Opinion Cybersecurity has many supremely annoying aspects. It soaks up talent, time, and money like the English men's football squad, and like that benighted institution, the results never seem to change.

Now, an idea is making its way out of the murky worlds of government, industrial, and high-security networks into commercial awareness – unidirectional gateways, better known as data diodes. You've probably guessed what these do. They're network appliances that pass data in one direction only, and they do it in hardware. Unlike a firewall, which blocks traffic only if its software is correctly configured, the laws of physics prevent data going the wrong way through a data diode. Think of it as a one-way air gap.

Data diodes have been around since the mid '80s, and were invented by people with highly classified networks who nevertheless needed to pass selected information out to networks with a lower security rating. Data diodes provided a connection allowing that but completely eliminating any pathway through which an attacker who'd compromised the less secure network could touch the good stuff.

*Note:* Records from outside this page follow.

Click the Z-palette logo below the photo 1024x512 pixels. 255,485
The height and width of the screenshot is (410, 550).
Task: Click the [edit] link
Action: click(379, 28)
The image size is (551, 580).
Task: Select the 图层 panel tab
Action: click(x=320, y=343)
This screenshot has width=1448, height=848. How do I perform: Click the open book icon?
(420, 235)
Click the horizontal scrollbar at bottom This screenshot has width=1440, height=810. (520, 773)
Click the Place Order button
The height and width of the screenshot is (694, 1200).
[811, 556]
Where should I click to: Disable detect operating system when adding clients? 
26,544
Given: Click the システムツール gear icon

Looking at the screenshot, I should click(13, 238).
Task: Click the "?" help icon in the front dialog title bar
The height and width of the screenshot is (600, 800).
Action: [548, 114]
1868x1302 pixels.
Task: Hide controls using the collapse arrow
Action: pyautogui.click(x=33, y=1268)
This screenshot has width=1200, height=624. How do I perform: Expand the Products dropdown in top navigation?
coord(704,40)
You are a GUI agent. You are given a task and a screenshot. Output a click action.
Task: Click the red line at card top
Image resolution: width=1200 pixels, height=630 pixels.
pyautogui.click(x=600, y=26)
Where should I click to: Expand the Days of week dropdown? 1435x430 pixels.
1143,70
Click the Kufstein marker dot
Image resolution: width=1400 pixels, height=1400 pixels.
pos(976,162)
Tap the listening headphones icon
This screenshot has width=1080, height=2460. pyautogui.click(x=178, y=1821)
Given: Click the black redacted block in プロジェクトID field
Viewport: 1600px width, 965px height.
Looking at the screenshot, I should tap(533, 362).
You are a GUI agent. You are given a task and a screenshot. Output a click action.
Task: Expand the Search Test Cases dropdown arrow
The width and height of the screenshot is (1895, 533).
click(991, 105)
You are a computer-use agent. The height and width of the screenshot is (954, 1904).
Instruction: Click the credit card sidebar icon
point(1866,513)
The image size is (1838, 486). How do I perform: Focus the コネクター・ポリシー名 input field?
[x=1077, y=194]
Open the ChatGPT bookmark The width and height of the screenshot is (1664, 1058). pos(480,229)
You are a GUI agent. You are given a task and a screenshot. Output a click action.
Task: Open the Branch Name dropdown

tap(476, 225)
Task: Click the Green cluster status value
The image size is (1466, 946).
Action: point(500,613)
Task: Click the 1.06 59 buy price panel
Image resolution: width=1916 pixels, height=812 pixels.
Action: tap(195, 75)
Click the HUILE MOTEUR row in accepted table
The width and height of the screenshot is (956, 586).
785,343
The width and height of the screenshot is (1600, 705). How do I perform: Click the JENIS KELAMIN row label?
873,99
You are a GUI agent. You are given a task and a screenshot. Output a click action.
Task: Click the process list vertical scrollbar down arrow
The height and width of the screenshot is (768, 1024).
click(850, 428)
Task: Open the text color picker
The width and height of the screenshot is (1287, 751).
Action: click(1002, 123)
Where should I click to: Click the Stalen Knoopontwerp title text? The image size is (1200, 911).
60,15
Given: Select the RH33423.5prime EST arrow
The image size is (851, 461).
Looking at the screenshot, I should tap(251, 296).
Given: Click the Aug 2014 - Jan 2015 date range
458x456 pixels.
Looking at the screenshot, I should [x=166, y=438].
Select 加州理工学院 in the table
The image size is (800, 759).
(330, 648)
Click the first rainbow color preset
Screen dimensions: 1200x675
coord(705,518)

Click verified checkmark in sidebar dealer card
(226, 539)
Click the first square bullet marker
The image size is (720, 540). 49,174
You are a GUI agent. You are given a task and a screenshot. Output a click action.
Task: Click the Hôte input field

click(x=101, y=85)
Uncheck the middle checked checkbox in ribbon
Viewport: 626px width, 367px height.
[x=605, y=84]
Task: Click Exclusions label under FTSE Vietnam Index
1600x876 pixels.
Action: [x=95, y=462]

Physically, data diodes are if anything simpler than ordinary gateways. Somewhere within any normal network connection, there's a physical circuit that transmits data and another that receives it. Remove that one, and there's your diode. You can do this with optical fibers, wired networks, or even wireless – your local on-air radio station and your broadcast receiver make a perfectly effective data diode. In networks, though, the problems with data diodes are software, specifically data transmission protocols.

The whole of the internet is designed to detect and correct errors in data transmission. Packets are sent with extra information that the receiver can use to check for data integrity, and if there's been corruption or other problems, the receiver sends back a request for retransmission. Other signals help manage efficient data flow. Transmitters need these signals to operate properly, and data diodes block them. A data diode that was only hardware would be completely incompatible with modern systems.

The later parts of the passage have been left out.